Answer: We have an apartment that is 100 meters from the metro station.



In [28]:
query = "We're searching for an apartment for our two kids near school"

In [29]:
similar_docs = db.similarity_search(query,k=5)
prompt = PromptTemplate(
    template=prompt_template,
    input_variables=["context","query"],
)
chain = load_qa_chain(llm,prompt=prompt,chain_type="stuff")
print(chain.run(input_documents=similar_docs, query=query))
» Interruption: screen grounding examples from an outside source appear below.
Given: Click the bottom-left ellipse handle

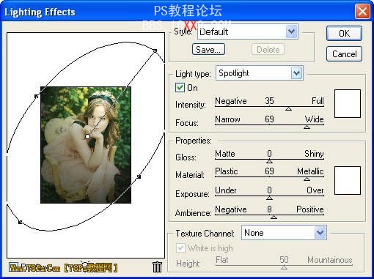Looking at the screenshot, I should tap(21, 222).
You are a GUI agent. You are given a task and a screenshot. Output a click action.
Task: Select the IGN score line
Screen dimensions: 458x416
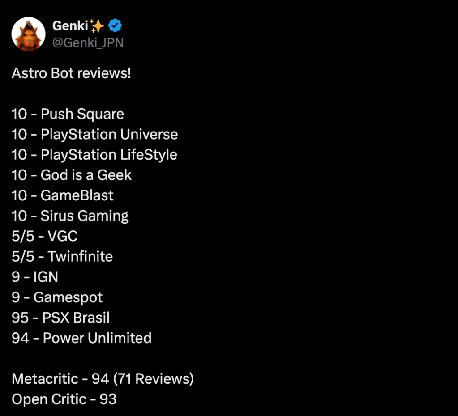pos(35,277)
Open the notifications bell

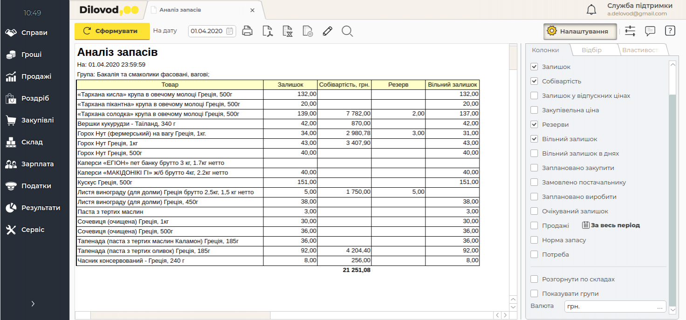pos(591,10)
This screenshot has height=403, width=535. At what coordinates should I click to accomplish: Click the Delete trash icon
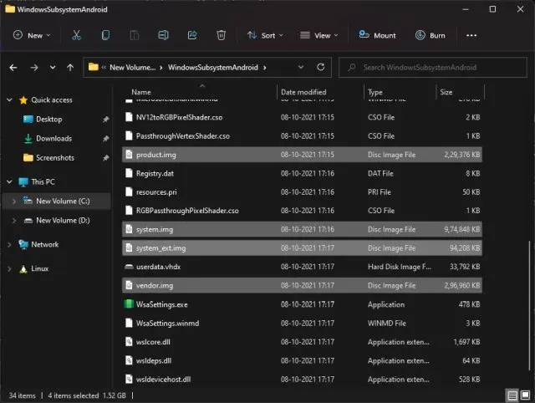click(x=221, y=35)
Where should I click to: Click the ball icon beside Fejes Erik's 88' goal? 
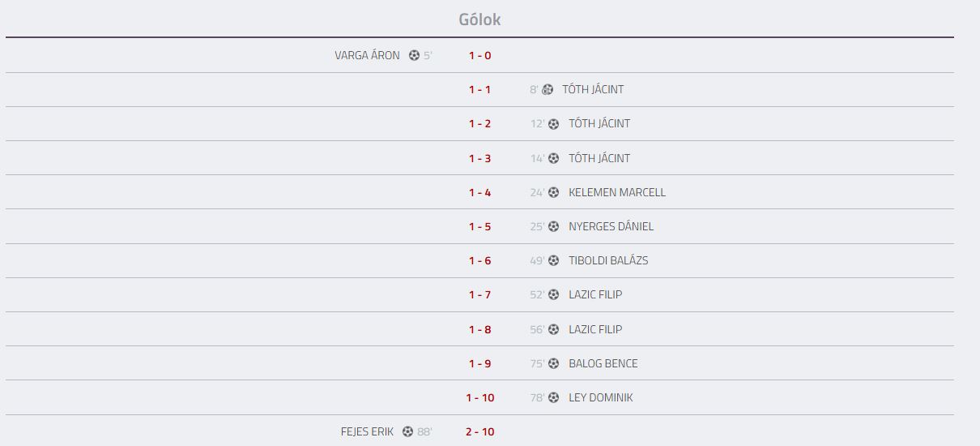(408, 432)
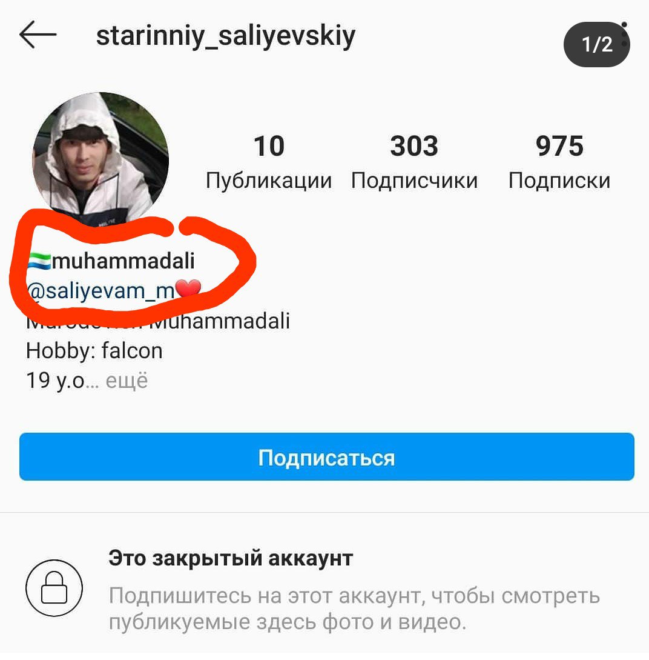Tap the blue Подписаться button
This screenshot has height=660, width=649.
pos(326,457)
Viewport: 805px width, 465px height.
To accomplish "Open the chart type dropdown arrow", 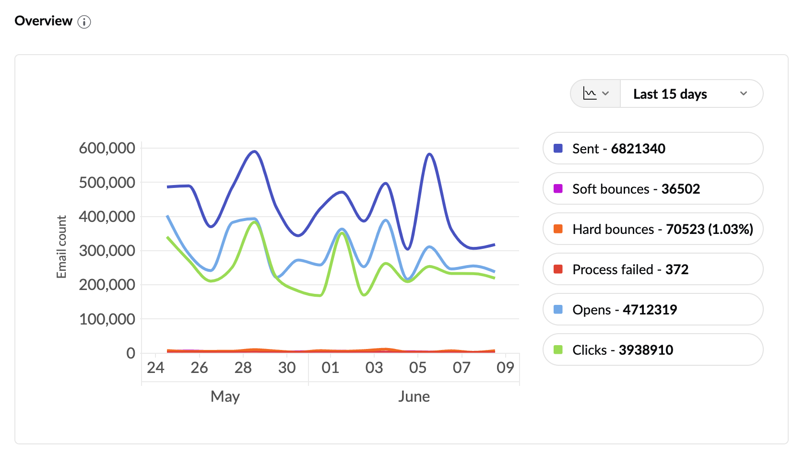I will [x=605, y=93].
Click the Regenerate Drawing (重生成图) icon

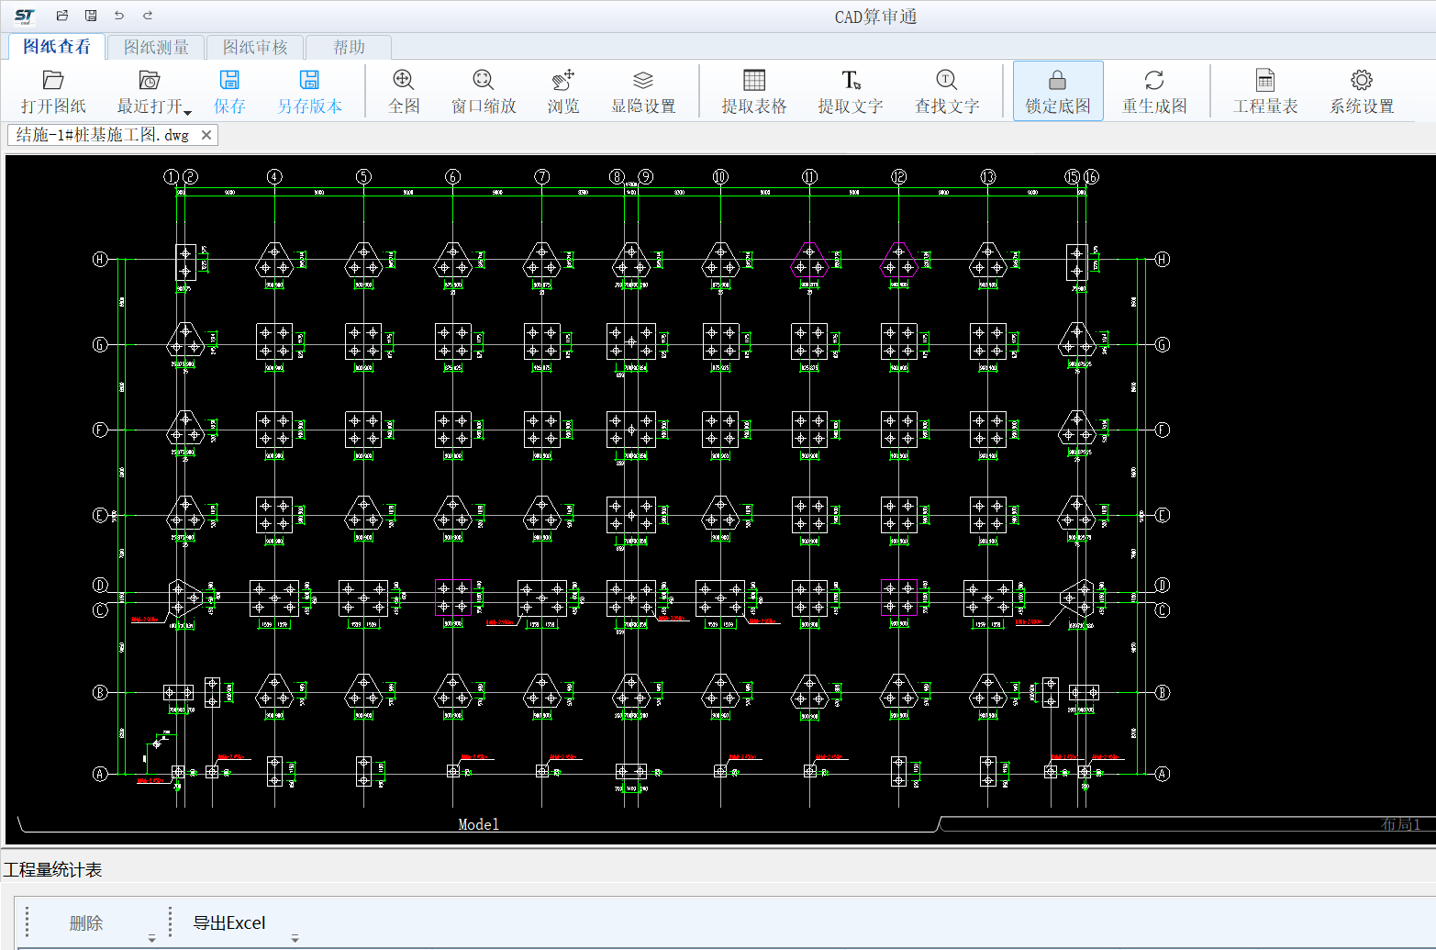pos(1154,81)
For your specific needs of finding an apartment near a school for your two kids, I would recommend considering the Laureles Towers in the Laureles neighborhood. This cozy apartment is pet-friendly, near schools and universities, and has easy access to public transportation. It has 2 bedrooms, 1 bathroom, and comes with parking. The property size is 80 square meters and the price is 2,000,000 COP.

For customers searching for a good apartment to rent, we have a variety of options available to suit your needs. Whether you're looking for extra space for your children, a dedicated office area, a panoramic view of the city, or easy access to public transportation, we can help you find the perfect apartment. Just let us know your preferences and we'll find the ideal property for you.